Rewrite the entries from the line containing "I want to click" through the line containing "The width and height of the screenshot is (1365, 767).", replacing "Describe" with "Identify" and keeping everything else the same. Leave the pictures out of your answer.

** Opening Data section block **

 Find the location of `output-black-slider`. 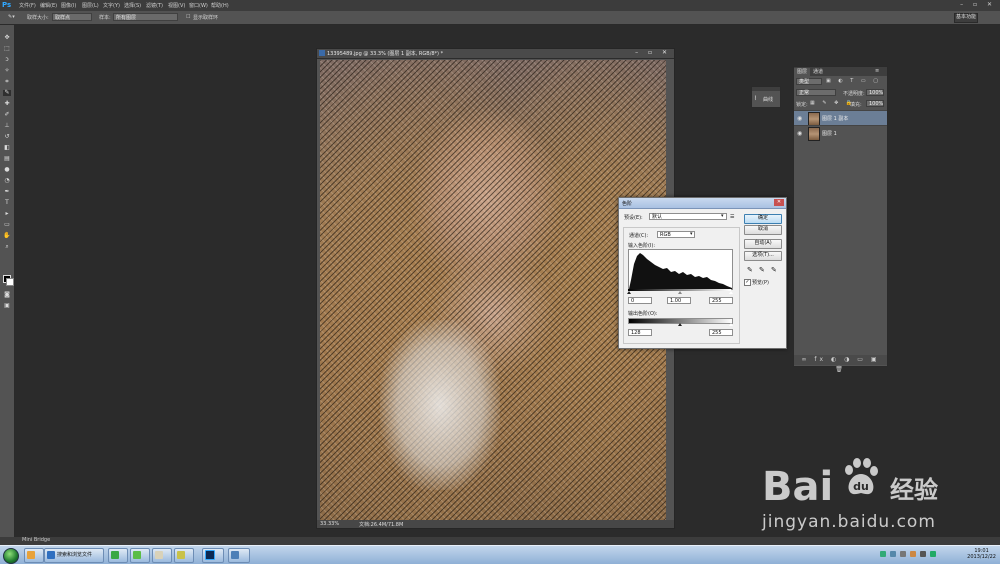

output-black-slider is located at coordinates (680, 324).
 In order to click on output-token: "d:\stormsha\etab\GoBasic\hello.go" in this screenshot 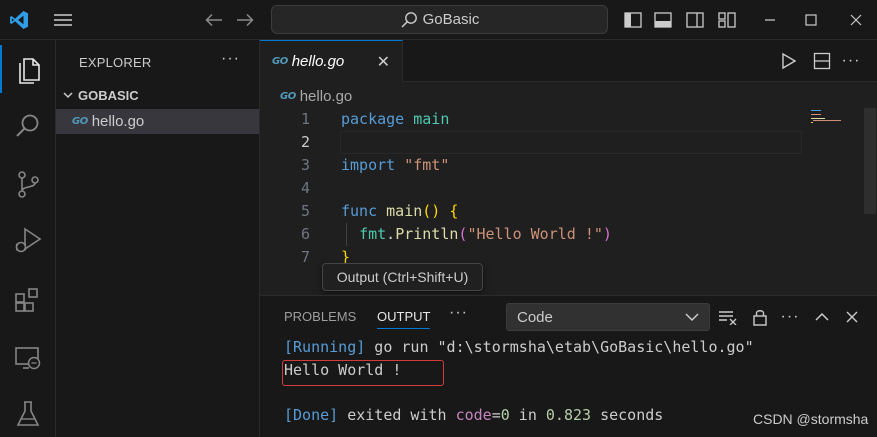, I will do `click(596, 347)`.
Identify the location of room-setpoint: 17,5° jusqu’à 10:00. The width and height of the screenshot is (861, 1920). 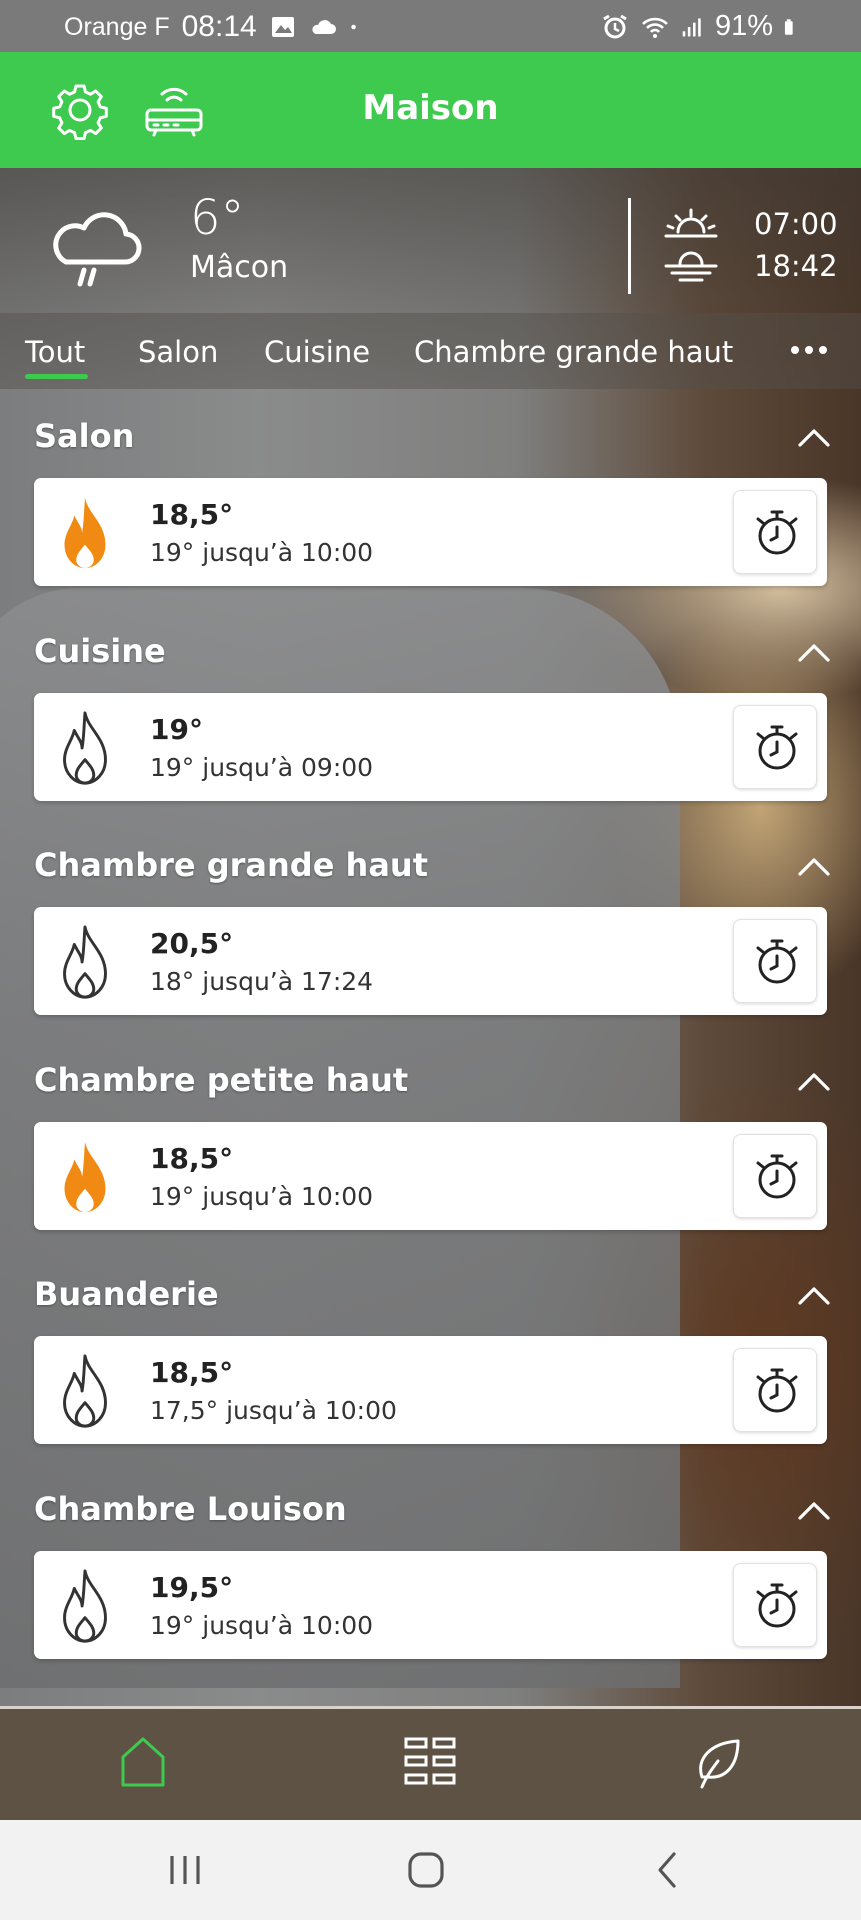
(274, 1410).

** Closing Data section block **
** Opening Data section block **

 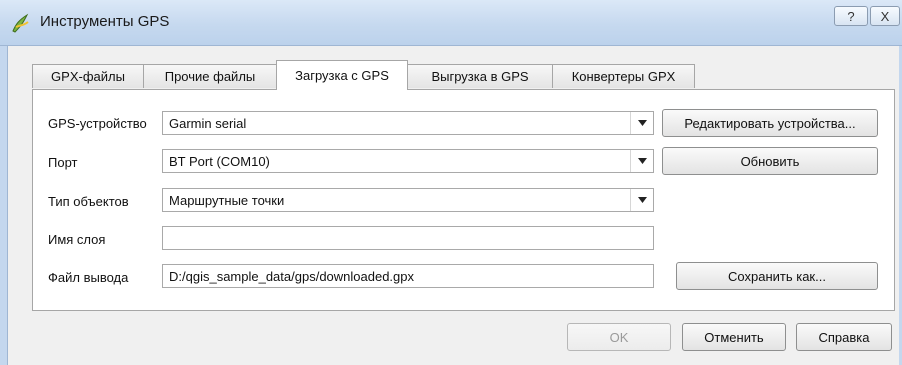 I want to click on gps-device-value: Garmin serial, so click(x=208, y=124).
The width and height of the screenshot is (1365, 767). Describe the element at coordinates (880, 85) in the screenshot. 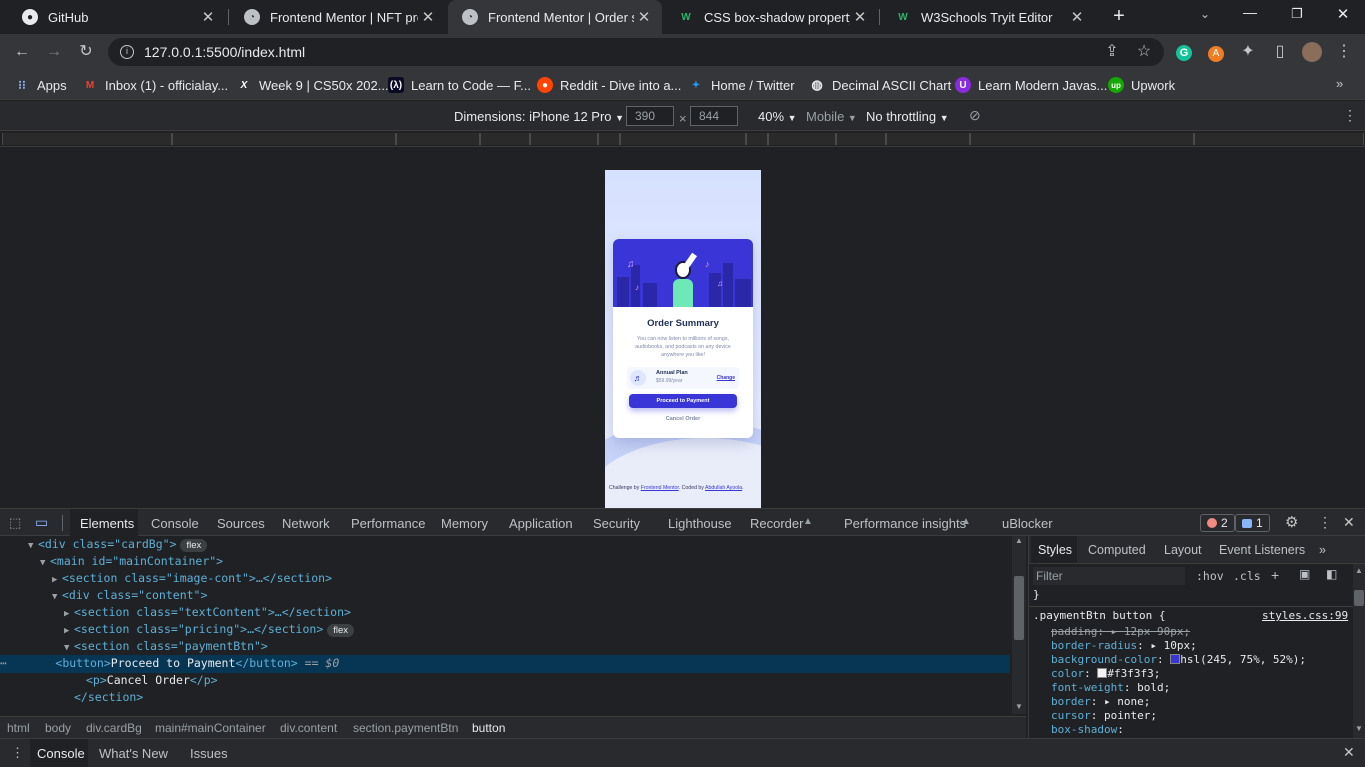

** Closing Data section block **

# Output below
  I want to click on gps-device-value: Garmin serial, so click(x=208, y=124).
The width and height of the screenshot is (1365, 767). Identify the element at coordinates (880, 85) in the screenshot. 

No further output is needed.